Rainbow Paediatric Infectious Diseases

Temple Street Children’s University Hospital

Introduction

ZIKV virus (ZIKV), a previously obscure and relatively minor infection outside of Africa has rapidly become a global health issue. ZIKV is now recognised as the first infectious agent in 50 years (since rubella) to cause birth defects and has generated such alarm as to be designated a public health emergency of international concern by the WHO1, 2. Irish parents concerned about the possibility of prenatal ZIKV infection are now requesting testing. We report one such illustrative case.

Clinical case

A nine-month old boy was referred because of concerns that prenatal ZIKV infection was the cause of complex congenital malformations that included dysmorphism, bilateral frontal lobe lissencephaly, sensorineural hearing loss, ptosis, dysplastic kidneys, pulmonary hypoplasia, and global developmental delay. Head circumference was normal. In February 2015, during the first trimester of pregnancy, the infant’s mother, a brazilian woman living in Ireland, had travelled with her husband to Brazil. Cases of ZIKV infection were first reported in Brazil at this time2,3. Both were bitten by mosquitoes but denied any history of illness. While there, the mother received IM Rho(D) immune globulin in a local hospital after a small PV bleed. The mother asked whether prenatal ZIKV infection (mosquito or transfusion-related) could have caused the infants congenital abnormalities. The infant’s father asked whether he might have been or continue to be a source of ZIKV infection for his partner. Serology on the baby was ZIKV IgG positive. As experience of ZIKV infection is somewhat limited, we reviewed the literature.

Epidemiology

ZIKV is an RNA flavivirus closely related to dengue and West Nile1,4 . It was first discovered, in 1947, in a monkey in the Zika forest of Uganda. ZIKV remained quiet over the next 70 years with only 14 human cases reported3,4. Seroprevalence studies, however, indicate that endemic ZIKV infection is common in Africa and South East Asia3- 5. In 2007, the situation changed when unprecedented ZIKV epidemics affecting tens of thousands occured in the Pacific Islands, reaching Brazil in early 2015 and spreading rapidly through the Americas2,3,5. From 2015, 67 countries have reported Zika virus transmission6. In contrast to endemic ZIKV infection in Africa and Asia, Pacific Island and South American ZIKV epidemics have been associated with increased numbers of cases of congenital microcephaly and Guillian-Barré syndrome1,6. To date, 22 countries have reported congenital microcephaly and other central nervous system abnormalities potentailly associated with ZIKV6. It is postulated that a new strain of ZIKV with increased virulence, fitness and epidemic potential evolved from south-east Asian lineage ZIKV3,4.

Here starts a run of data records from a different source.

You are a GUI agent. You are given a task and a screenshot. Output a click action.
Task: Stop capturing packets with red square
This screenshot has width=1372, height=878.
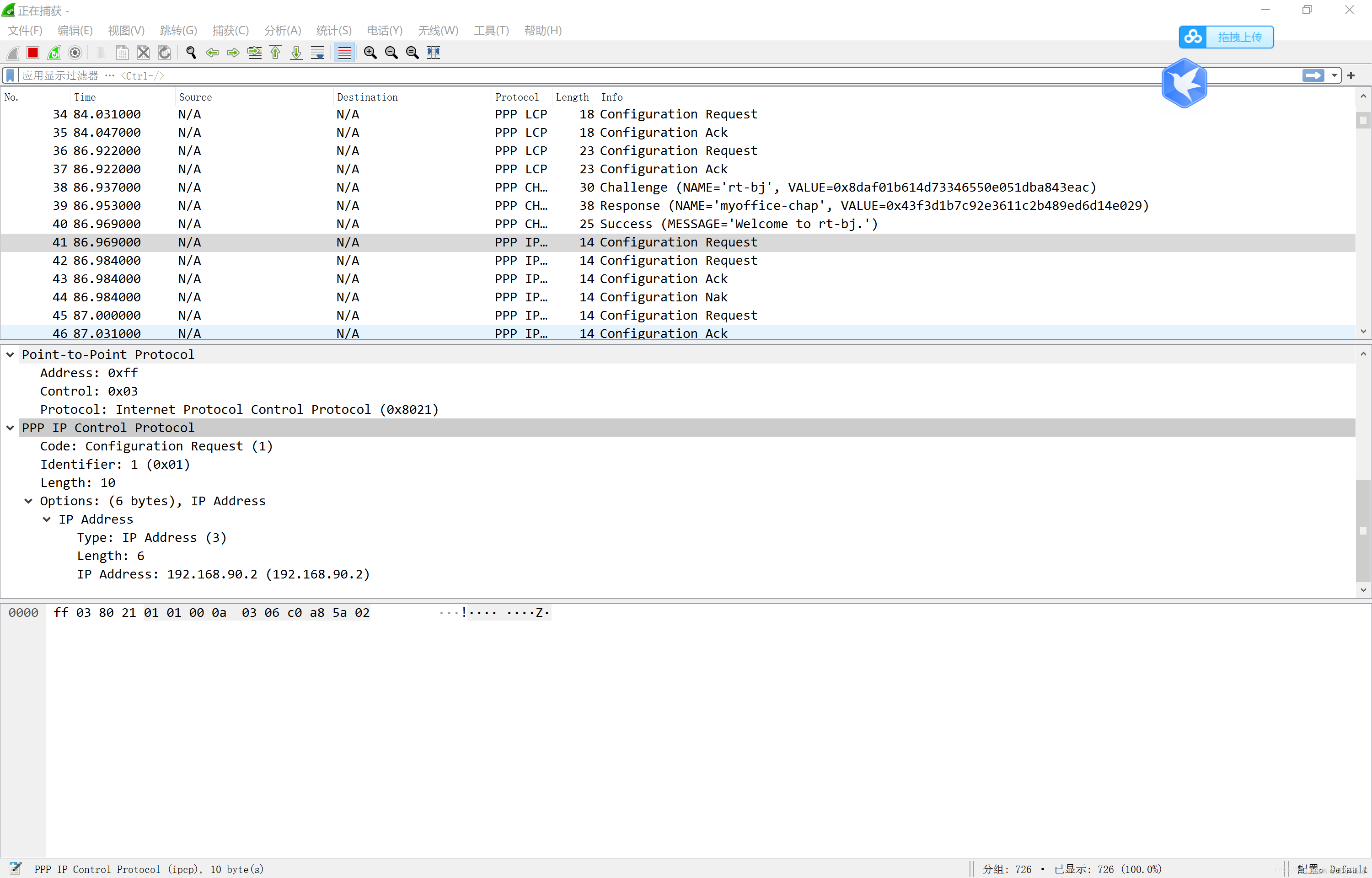pos(33,53)
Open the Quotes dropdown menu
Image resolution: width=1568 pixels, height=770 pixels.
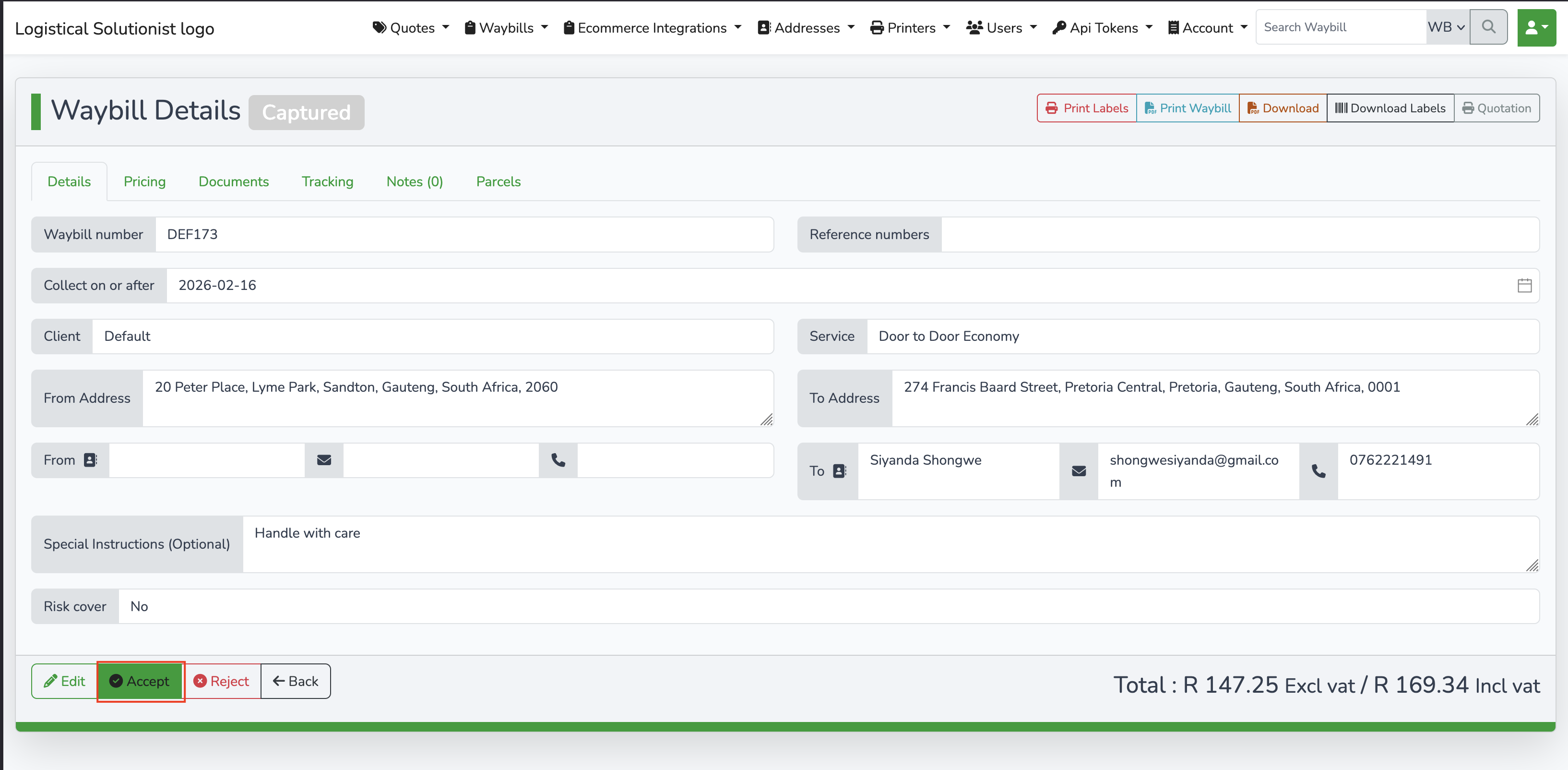[x=411, y=28]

Clinical Presentation of Zika Virus Infection

Symptomatic ZIKV infection is non-specific, characterised by acute low grade fever, itchy maculopapular rash, non-purulent conjunctivitis and arthralgia, and is usually self-limiting, lasting 2 to 7 days1,3. Absence of symptoms in the mother or father was not particularly reassuring, as only 20% of ZIKV infections are symptomatic1,4.

Zika Virus Transmission

ZIKV is an arbovirus (arthropod-borne) transmitted to humans by Aedes species of mosquito, principally Aedes aegypti and the less effective vector Aedes albopticus1, 4. Aedes mosquitoes are also vectors for chikungunya, dengue, and West Nile viruses. Aedes mosquitoes are aggressive daytime biters and typically breed in domestic water containers. Public health campaigns to prevent transmission include treatment of standing water (swimming pools, hot tubs) and removal of standing water containers from around the home. Global distribution of Aedes mosquitoes includes subsaharan Africa, Asia, most of South America (A. aepypti) and as far as the great lakes in North America and southern Europe (A. albopictus). Anthroponotic (human-to-vector-to-human) transmission occurs during outbreaks but non-vector (in utero, perinatal, sexual and possibly transfusion-related) transmission are now described1,3,6.

ZIKV infection has been linked to sexual transmission in contacts of travellers returned from regions with epidemic ZIKV1,3. While ZIKV RNA has been detected in semen over 60 days after infection, 18 months after his return from Brazil we felt the father was unlikely to be a continued source of ZIKV infection7. Rho(D) immune globulin constituted another potential risk for maternal infection, as transfusion-related cases of dengue and West Nile are reported. Retrospective testing of blood donations In French Polynesia and Puerto Rico showing a high prevalence for ZIKV RNA among donors led to recommendations to discontinue local blood collections and to import blood from unaffected areas of the continental United States8.  At this stage, we concluded that the infant may have been exposed to asymptomatic maternal ZIKV infection (mosquito, sexual or transfusion-related) in Brazil during the first trimester.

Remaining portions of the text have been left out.